Still, there is slight, creeping recovery in what was an unwelcome collapse of smooth and effective function. I can at least access my blogs from Feb 10 onward.

But I can't blame Josh for going with the crowd, I guess. Seems like the only form of ad revenue possible is linked content, not emplaced. This means TPM needs faster, simpler page loading. It's why we used to get hung, before the changeover. The new software is more compatible with advertising, which is necessary for a free site.

I have suggested a subscription version, and they have thought about it. But it seems like advertising leaks into everything without aggressive vigilance. Sao Paulo recently banned outdoor advertising, since it had become hopelessly congested and ugly.

You go to the movies, which used to advertise itself with previews, and find you have paid for commercial ads. Ditto cable, of course. Ads show up on PBS. Taxis, buses, and the Chicago "L" trains sport five-foot faces of TV personalities.

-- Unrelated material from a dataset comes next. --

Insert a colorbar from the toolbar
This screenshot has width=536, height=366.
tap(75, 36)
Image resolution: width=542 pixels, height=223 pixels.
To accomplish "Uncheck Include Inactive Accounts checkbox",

At least here, at the bottom of the page, while I type this comment, I see no ads. Won't necessarily apply to the posted comment, and note that one has to look past a large ad to see the first comment after the blog text.

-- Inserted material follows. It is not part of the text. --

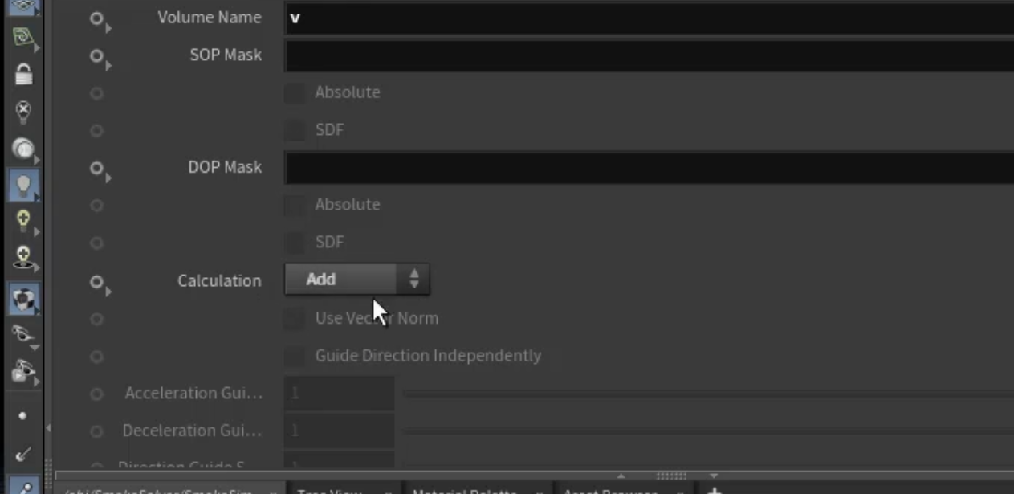The image size is (1014, 494).
Task: Open the Calculation dropdown set to Add
Action: point(357,280)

If you want to get the user pages of people whose user names you remember, to see what comments or posts they have made lately, click on your own name to get the user url in your browser address bar:

http://tpmcafe.talkingpointsmemo.com/profile/CVille%20Dem

then erase your name but leave the rest, and enter the other user's name instead, for example, mine is:

http://tpmcafe.talkingpointsmemo.com/profile/artappraiser

and then hit enter and and you would get the page with their last comments and posts.

Do this often enough and you will get a nice collection in a drop-down list in your browser address bar of all these user pages you are interested in by just the action of going to the url and starting to erase the name. (You will lose this if you clear your browser history.)

Hoppy's is here:
http://tpmcafe.talkingpointsmemo.com/profile/hoppycalif2
His exact user name was hard to remember because of the "2" he had to add with one of the software changes, but I caught it when I saw him post.

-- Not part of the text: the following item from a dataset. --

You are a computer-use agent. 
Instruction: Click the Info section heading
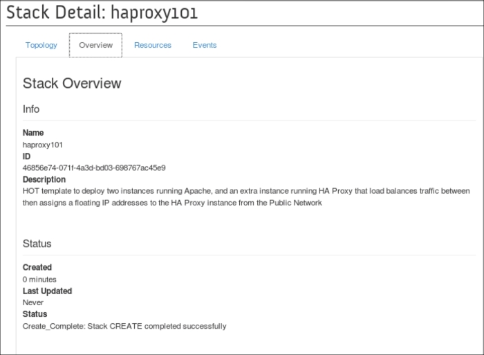[31, 109]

User names with a space between words have the "%20" in the url as code for a space, like yours does.

Oops, the above was a reply to Jan/C'Ville's reply asking how did I find Hoppy's comment.

Which brings up, why the heck is that tick this box if you really want to reply and not comment there anyways? Isn't that the stupidest thing? When someone hits "Reply" surely one means to reply, you don't need to be asked "did you really, truly mean to reply?" Right out of Kafka it is.

I have the same issue at work. When I want to print something, I hit "print," and then I have to hit the "no kidding" key for it to print! How many times have I walked to the printer and had to go back and hit "NO KIDDING!"

I think I am getting old.

Oy hey one more kvetch and I'll quit.

Who really believes that the Recommend System works as advertised?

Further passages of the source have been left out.